## begin Information supplied

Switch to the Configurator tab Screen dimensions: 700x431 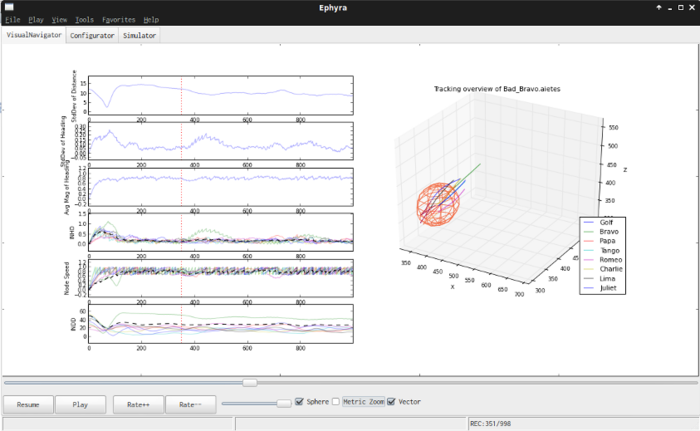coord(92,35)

## end Information supplied
## begin Information supplied

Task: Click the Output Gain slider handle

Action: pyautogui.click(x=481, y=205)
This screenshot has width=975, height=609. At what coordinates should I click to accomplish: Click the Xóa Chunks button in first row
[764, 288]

## end Information supplied
## begin Information supplied

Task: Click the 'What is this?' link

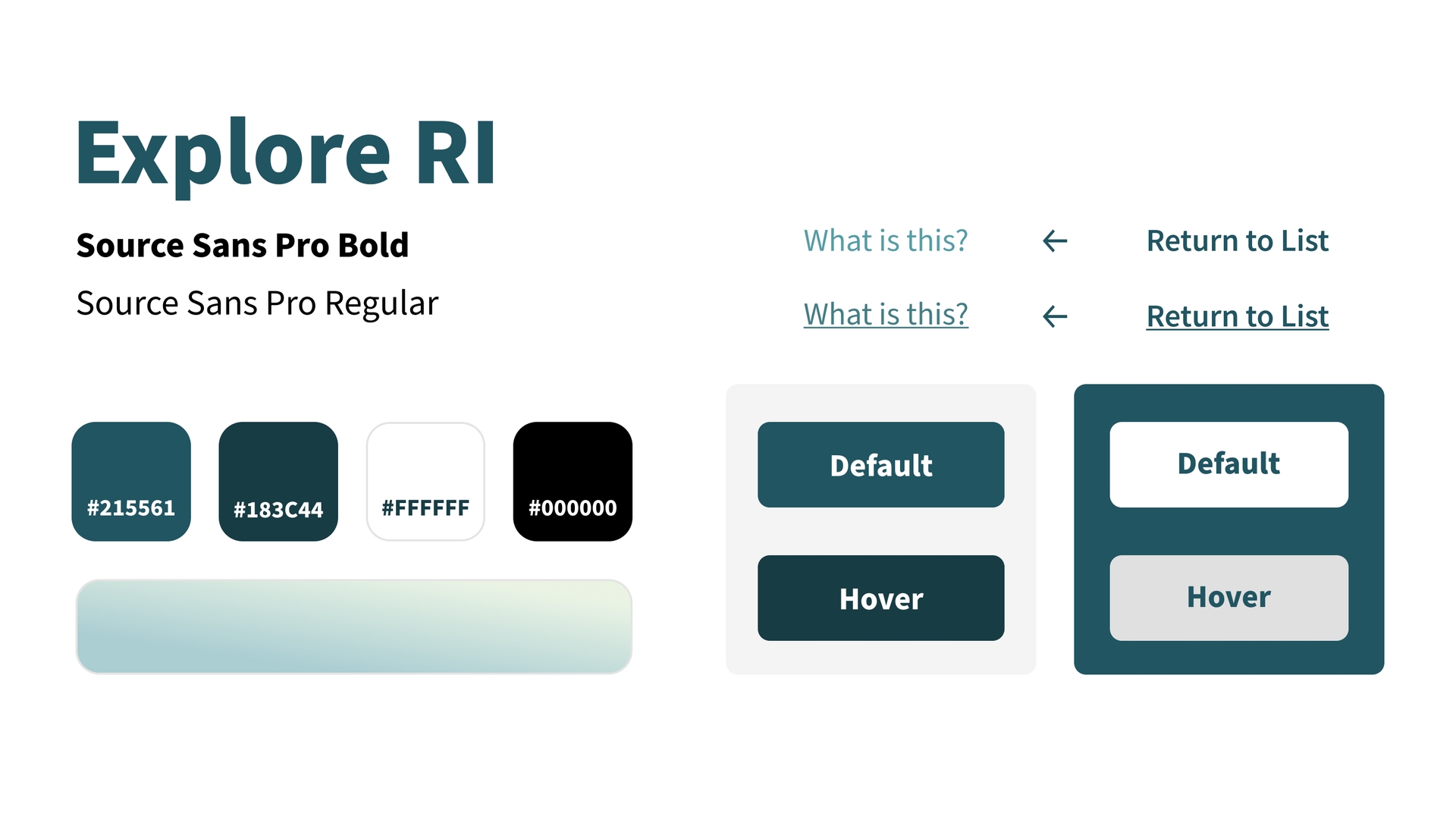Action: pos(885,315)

## end Information supplied

_Goal of the exercise:_
Locate each row above that contains the string "Task" and copy those rows in full.

_Exercise result:_
Task: Click the Output Gain slider handle
Task: Click the 'What is this?' link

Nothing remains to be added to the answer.